The 2018 film ‘Tortured for Christ’ is based on the true story of Richard Wurmbrand, a Romanian minister who was imprisoned and tortured under the Ceausescu regime for many years due to his preaching the gospel.


The film is beautifully shot, well-acted, and both heartbreaking and moving. Supposedly, the film is two hours long. However, according to my calculation, the actual running time is just over an hour. I specifically remember looking at my phone after I realized that the film was winding down and being surprised that I had only been in the theater for about an hour. There is an additional modern worship scene at the end that tacks on a few minutes, but it seemed greatly out of place to me.
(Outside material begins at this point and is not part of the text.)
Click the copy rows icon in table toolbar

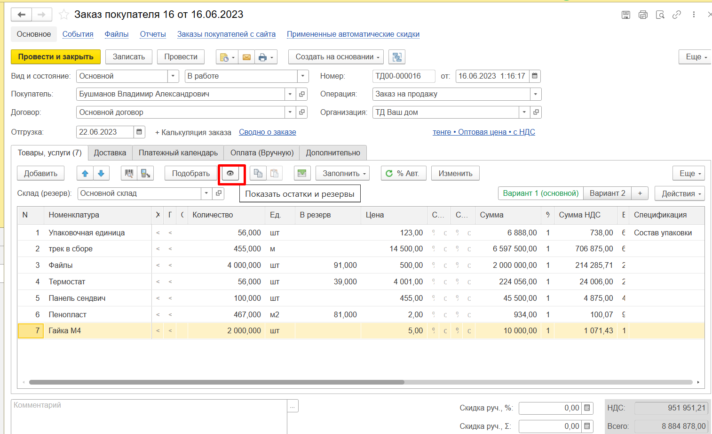coord(258,174)
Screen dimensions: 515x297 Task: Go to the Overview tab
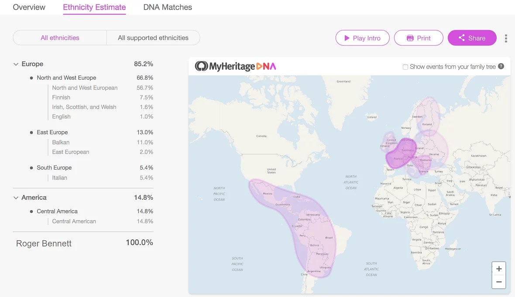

Overall, the film felt…unfinished. There are many things that could have been added on to fully flesh out Wurmbrand’s amazing story and give the audience a greater understanding of the events that occurred. Although we see scenes of how life was for Christians (and most Romanians in general) during the Ceauscescu regime, we do not see how Wurmbrand and his family (his wife and young son) escaped the country. We see very little of the downfall of Ceausescu. The film could easily have run three hours, because the material is there. I was left wanting to know more about Wurmbrand’s full story.

For parents wanting their young children or teens to see this movie, the film includes just a few scenes of the torture that was endured by Wurmbrand and others, but these scenes are very hard to watch. There is one scene in particular between a father and son in prison where I wanted to look away. Most of the torture takes place in a prison, but there are a couple of scenes shown in a labor camp, too. I would say this film is PG-13, mostly for a few scenes of violence.

The overall message is so important for (especially) younger people to know: God before country, God before family, God before your life. There is one scene in particular where Wurmbrand stands before the government, which includes religious leaders spouting the broken theology of the new Communist regime. Wurmbrand walks to the podium uninvited and states that all must follow Jesus, first and foremost. This riles up the leaders, as apparently that is something controversial to say in front of a gaggle of so-called Christians.

The film is narrated in English, and the scenes in Romanian and Russian have English subtitles (for the most part).